### Record excerpts ###
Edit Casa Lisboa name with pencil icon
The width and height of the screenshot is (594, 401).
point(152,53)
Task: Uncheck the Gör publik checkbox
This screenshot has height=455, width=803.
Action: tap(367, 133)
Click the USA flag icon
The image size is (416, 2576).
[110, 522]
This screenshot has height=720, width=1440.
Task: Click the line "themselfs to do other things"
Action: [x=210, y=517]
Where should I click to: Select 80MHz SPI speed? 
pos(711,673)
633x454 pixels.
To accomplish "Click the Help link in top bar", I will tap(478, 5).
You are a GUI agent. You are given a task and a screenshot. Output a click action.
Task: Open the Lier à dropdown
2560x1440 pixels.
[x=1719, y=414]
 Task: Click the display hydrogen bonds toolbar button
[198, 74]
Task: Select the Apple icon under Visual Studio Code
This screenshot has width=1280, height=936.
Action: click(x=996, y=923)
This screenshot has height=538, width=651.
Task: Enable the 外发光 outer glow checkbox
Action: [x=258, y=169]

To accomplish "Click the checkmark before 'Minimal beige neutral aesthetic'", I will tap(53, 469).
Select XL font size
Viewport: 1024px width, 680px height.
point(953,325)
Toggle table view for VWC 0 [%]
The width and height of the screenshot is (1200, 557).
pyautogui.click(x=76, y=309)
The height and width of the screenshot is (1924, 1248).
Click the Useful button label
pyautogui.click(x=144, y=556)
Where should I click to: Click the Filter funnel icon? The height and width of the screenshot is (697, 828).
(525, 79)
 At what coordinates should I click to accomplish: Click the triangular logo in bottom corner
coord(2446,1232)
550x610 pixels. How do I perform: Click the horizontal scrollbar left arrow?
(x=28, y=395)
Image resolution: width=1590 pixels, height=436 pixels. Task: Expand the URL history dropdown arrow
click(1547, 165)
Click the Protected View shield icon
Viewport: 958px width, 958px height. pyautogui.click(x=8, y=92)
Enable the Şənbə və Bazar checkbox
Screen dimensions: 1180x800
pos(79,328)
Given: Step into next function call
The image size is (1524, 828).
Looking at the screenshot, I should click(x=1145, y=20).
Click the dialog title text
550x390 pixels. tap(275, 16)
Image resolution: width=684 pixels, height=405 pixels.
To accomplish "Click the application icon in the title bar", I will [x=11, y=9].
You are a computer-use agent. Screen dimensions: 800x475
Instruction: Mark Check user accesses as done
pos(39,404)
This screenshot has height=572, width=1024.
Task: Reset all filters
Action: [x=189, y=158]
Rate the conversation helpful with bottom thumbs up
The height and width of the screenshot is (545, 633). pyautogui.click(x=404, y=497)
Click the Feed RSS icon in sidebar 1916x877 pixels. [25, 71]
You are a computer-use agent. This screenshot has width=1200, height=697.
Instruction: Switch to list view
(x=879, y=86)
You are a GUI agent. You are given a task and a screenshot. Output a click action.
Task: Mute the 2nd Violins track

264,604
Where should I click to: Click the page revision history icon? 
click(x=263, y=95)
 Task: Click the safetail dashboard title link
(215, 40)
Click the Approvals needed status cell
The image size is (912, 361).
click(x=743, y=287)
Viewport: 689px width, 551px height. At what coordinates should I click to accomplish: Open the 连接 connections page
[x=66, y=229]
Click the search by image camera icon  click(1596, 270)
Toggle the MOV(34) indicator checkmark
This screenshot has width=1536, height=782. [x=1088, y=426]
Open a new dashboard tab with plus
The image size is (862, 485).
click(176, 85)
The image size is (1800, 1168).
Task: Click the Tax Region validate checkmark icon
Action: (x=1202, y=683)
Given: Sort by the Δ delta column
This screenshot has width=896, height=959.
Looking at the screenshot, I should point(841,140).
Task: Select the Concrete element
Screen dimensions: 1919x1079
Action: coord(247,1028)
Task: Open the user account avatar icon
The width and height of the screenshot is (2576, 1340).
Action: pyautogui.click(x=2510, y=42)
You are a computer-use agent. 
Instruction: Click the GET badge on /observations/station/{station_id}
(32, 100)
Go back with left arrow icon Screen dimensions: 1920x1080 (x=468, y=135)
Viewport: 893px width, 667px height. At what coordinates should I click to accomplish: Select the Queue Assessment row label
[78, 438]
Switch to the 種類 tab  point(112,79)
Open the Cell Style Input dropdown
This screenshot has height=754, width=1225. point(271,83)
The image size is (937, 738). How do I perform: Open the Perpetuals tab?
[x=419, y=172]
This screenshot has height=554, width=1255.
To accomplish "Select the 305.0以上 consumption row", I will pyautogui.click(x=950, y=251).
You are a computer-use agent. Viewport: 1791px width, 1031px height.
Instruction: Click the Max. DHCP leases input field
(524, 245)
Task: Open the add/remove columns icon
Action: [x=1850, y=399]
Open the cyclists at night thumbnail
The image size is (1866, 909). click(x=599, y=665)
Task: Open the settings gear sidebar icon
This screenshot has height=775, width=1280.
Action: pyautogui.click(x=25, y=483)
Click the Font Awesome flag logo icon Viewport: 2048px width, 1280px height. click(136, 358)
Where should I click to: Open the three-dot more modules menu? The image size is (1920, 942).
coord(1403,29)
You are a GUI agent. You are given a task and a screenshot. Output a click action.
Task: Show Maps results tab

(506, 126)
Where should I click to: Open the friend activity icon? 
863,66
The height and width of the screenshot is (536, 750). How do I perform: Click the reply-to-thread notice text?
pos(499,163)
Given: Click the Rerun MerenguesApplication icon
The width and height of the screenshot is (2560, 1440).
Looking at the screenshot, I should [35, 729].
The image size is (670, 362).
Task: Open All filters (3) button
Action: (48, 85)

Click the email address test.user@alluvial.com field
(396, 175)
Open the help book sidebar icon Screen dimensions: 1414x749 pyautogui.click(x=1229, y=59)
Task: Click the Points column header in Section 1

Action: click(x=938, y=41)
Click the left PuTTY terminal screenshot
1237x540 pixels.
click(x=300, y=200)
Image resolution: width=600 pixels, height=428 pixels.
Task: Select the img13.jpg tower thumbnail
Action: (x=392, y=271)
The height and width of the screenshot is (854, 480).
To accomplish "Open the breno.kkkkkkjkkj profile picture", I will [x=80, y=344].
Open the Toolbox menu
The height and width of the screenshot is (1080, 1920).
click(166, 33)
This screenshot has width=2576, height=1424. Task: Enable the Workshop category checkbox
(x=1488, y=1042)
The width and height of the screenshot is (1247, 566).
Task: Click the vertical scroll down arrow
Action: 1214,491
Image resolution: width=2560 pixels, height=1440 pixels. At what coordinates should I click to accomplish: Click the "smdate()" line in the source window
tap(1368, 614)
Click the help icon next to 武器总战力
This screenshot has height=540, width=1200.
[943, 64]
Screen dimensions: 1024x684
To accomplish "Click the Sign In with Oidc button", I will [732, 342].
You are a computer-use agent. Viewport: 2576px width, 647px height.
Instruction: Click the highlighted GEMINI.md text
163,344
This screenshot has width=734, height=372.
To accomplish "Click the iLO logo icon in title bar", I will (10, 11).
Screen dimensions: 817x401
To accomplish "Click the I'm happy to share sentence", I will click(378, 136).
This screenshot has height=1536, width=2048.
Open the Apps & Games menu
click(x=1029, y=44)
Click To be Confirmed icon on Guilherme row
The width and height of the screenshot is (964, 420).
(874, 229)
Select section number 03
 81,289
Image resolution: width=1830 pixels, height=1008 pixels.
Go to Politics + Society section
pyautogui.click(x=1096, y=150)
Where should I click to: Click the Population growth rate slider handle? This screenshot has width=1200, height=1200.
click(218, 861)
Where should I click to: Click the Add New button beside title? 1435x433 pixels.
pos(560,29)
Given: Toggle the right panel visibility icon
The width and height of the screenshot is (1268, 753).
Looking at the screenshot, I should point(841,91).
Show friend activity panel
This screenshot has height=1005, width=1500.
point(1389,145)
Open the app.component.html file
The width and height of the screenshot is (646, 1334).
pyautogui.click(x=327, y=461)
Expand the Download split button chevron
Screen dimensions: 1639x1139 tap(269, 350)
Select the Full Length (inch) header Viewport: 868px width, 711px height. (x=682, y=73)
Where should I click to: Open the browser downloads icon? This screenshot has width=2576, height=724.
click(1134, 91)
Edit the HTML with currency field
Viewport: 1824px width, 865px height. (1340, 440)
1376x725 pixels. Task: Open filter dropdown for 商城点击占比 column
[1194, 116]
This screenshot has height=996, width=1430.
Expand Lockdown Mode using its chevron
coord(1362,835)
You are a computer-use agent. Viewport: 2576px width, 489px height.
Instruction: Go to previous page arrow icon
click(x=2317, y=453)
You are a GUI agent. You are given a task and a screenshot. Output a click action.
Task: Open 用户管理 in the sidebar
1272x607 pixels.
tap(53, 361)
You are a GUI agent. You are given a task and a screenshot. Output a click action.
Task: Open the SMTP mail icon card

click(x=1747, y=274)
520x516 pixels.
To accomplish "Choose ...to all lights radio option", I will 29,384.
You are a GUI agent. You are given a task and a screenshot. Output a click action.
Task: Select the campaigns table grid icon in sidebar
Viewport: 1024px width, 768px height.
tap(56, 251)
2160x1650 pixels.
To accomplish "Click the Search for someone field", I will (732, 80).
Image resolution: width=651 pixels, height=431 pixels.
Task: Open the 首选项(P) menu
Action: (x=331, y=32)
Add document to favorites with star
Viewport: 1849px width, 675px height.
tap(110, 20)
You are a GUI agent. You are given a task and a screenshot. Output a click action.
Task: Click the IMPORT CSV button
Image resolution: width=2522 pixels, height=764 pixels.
###
▶ [Challenge]
Please output again, unchanged, the rows starting with the line that contains "The image size is (937, 738)." and going on through the line that contains "Action: [x=1850, y=399]".

▶ [Complete answer]
The image size is (937, 738). How do I perform: Open the Perpetuals tab?
[x=419, y=172]
This screenshot has height=554, width=1255.
To accomplish "Select the 305.0以上 consumption row", I will pyautogui.click(x=950, y=251).
You are a computer-use agent. Viewport: 1791px width, 1031px height.
Instruction: Click the Max. DHCP leases input field
(524, 245)
Task: Open the add/remove columns icon
Action: [x=1850, y=399]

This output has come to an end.